Si el Sr. Kennedy realmente desea mejorar la rentabilidad de la inversión en el sistema de salud del país, la migraña sería un excelente punto de partida. Se gastan decenas de miles de millones de dólares al año en el tratamiento de la migraña, y eso solo en costos de atención médica. Un análisis de la industria realizado en 2020 estimó el costo indirecto de la migraña en Estados Unidos en 19.300 millones de dólares, atribuido principalmente a las ausencias laborales. Si se consideran las horas dedicadas a sobrellevar el dolor o la confusión mental causada por los medicamentos, la cifra se dispara. Recuperar incluso una fracción de esa cantidad, mediante investigación científica bien financiada e intervenciones mejoradas, representaría un gran beneficio económico.
Resolver el enigma de la migraña y los trastornos de cefalea relacionados no será sencillo. La migraña implica una compleja red de neuronas y vasos sanguíneos, hormonas y neuroquímicos, ondas de despolarización cortical y predisposiciones genéticas, aún aún sin resolver. Sin embargo, esta complejidad no justifica la inacción. Si la enfermedad fuera rara, podríamos aceptar su misterio. Pero con 45 millones de estadounidenses que la padecen, la falta de progreso se asemeja menos a humildad científica y más a negligencia.
Las organizaciones de defensa de los pacientes con cefalea, intuyendo una oportunidad excepcional de receptividad por parte del Sr. Kennedy y el movimiento MAHA en general, ya están haciendo llamamientos, incluyendo una carta dirigida tanto al Sr. Kennedy como al presidente Trump en abril, que subrayaba la necesidad de investigación sobre la migraña pediátrica en particular. Además, existen otros indicios de un posible despertar político. El mes pasado, se presentó en el Congreso un proyecto de ley bipartidista para crear una iniciativa nacional sobre la cefalea, la primera dirigida específicamente a la migraña y otros trastornos de cefalea.

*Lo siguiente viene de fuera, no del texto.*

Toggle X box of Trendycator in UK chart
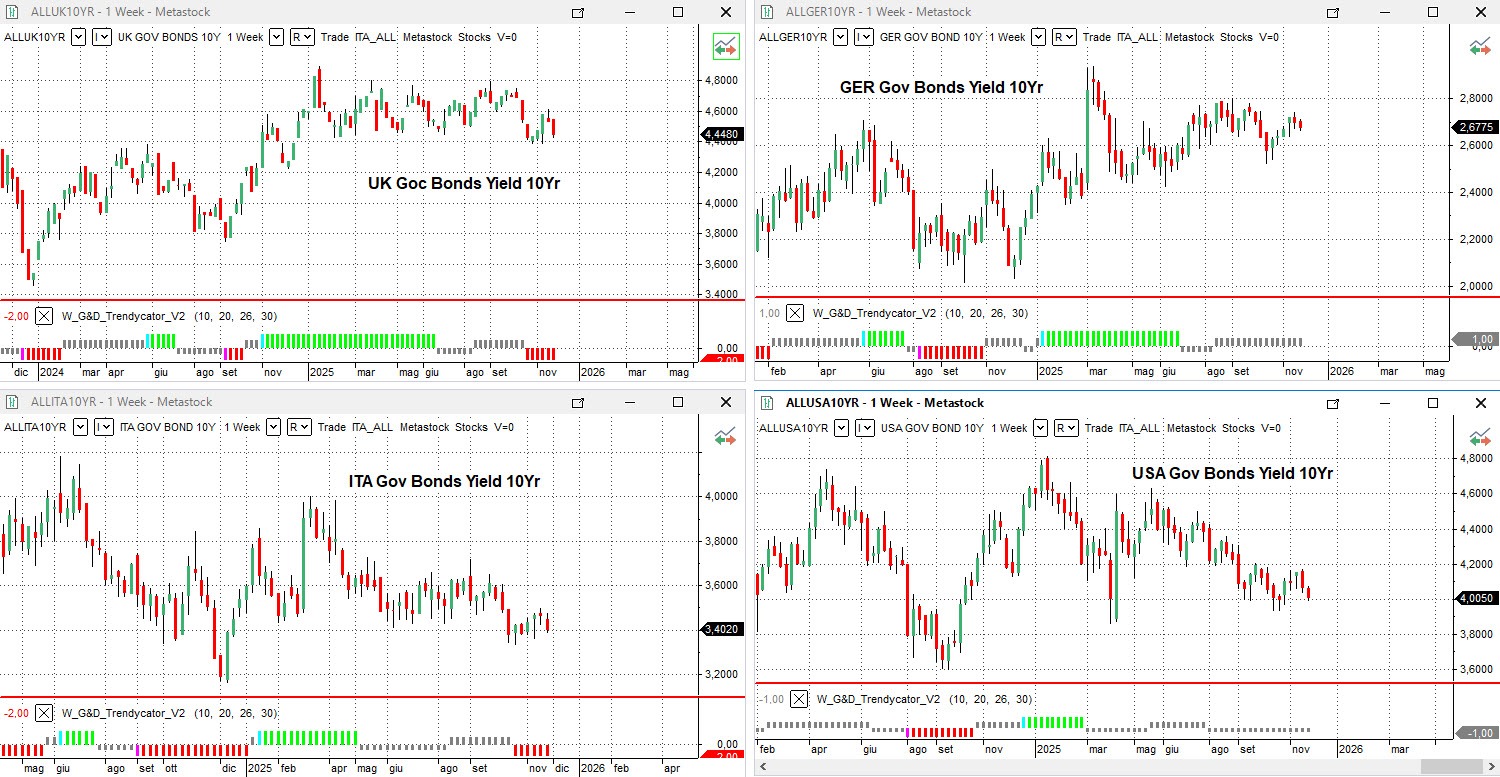This screenshot has width=1500, height=777. [44, 316]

Es posible que el proyecto de ley supere o no el habitual escollo de las distracciones del Congreso, pero el Sr. Kennedy no necesita un mandato para actuar. Si su objetivo es lograr que Estados Unidos recupere su salud, en parte reorientando la investigación médica hacia las dolencias crónicas más extendidas en el país, la migraña representa una prueba ideal. Se trata de una enfermedad común, incapacitante y económicamente costosa cuyos mecanismos siguen estando poco estudiados, en gran medida debido a sesgos institucionales. Y la solución no es tanto una utopía como una medida sencilla: una inversión relativamente modesta en neurociencia básica y su aplicación clínica que podría reportar beneficios multiplicados gracias a la recuperación de la productividad, la reducción de las visitas al médico y el enorme alivio que esto supone para las personas.